Task instructions
Please copy every line below that contains the string "computer".

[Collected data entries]
[Start of Attachment]

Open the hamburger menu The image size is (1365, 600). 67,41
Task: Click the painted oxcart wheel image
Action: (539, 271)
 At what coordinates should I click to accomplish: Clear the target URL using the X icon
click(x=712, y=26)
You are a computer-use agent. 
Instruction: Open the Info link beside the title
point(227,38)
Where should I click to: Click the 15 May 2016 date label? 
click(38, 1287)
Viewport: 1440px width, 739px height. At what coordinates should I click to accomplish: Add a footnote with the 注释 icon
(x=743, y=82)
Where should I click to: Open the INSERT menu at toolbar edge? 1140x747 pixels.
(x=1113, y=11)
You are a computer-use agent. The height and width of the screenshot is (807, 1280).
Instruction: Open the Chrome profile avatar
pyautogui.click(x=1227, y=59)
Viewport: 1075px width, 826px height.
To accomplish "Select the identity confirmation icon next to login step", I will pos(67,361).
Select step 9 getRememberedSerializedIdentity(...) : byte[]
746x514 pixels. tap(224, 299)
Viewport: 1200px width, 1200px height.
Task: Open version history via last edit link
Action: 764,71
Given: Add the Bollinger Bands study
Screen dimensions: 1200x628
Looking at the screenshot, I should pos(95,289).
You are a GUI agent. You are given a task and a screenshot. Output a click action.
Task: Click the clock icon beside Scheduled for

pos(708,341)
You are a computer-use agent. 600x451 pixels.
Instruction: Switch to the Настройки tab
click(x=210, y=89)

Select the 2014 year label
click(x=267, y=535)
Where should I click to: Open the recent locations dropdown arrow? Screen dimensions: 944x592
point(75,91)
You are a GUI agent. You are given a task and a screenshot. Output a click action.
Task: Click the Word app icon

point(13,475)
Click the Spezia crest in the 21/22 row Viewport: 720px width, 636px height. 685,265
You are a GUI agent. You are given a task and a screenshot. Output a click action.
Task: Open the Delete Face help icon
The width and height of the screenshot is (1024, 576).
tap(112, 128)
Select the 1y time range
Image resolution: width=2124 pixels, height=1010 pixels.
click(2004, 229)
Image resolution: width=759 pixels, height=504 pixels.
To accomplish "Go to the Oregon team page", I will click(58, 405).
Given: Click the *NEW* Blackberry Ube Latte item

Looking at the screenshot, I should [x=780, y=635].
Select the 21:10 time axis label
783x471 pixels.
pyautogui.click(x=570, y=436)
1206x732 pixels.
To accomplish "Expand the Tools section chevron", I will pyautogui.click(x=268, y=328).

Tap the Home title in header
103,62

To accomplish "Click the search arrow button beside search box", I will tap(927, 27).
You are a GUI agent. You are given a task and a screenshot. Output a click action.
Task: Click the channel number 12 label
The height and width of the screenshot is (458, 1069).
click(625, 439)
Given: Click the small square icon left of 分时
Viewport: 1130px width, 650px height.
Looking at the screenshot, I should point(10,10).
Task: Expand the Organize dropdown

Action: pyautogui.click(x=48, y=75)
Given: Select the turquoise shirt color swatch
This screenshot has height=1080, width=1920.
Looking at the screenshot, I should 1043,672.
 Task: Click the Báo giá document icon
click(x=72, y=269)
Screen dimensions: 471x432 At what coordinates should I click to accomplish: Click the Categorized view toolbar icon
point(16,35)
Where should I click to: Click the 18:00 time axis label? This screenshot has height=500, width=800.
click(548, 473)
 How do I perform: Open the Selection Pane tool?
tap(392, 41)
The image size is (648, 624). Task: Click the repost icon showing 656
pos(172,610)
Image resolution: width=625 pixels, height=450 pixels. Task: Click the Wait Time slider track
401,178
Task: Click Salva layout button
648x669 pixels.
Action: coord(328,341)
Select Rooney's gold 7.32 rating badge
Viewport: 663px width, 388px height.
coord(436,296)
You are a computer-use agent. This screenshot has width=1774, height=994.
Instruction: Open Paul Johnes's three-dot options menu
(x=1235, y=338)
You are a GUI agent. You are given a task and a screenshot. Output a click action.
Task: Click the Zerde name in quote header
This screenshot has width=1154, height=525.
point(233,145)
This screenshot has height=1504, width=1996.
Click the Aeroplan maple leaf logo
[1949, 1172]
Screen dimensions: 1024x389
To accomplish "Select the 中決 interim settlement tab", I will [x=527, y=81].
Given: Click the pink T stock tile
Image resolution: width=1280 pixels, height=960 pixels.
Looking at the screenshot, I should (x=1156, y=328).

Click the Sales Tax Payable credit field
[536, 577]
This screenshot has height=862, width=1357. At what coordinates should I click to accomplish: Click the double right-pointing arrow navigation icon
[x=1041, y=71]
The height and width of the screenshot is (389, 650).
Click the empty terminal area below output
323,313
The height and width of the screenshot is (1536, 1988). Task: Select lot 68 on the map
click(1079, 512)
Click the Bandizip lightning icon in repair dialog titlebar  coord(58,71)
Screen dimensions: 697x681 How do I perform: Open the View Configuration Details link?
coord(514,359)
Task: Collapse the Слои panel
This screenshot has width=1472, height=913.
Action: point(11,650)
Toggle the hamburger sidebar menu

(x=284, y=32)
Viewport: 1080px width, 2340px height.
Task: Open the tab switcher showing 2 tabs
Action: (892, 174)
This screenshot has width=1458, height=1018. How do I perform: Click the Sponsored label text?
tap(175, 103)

[End of Attachment]

Task result
You are a computer-use agent. 
You are a computer-use agent. The height and width of the screenshot is (807, 1280).
You are a computer-use agent. 600x451 pixels.
You are a computer-use agent. This screenshot has width=1774, height=994.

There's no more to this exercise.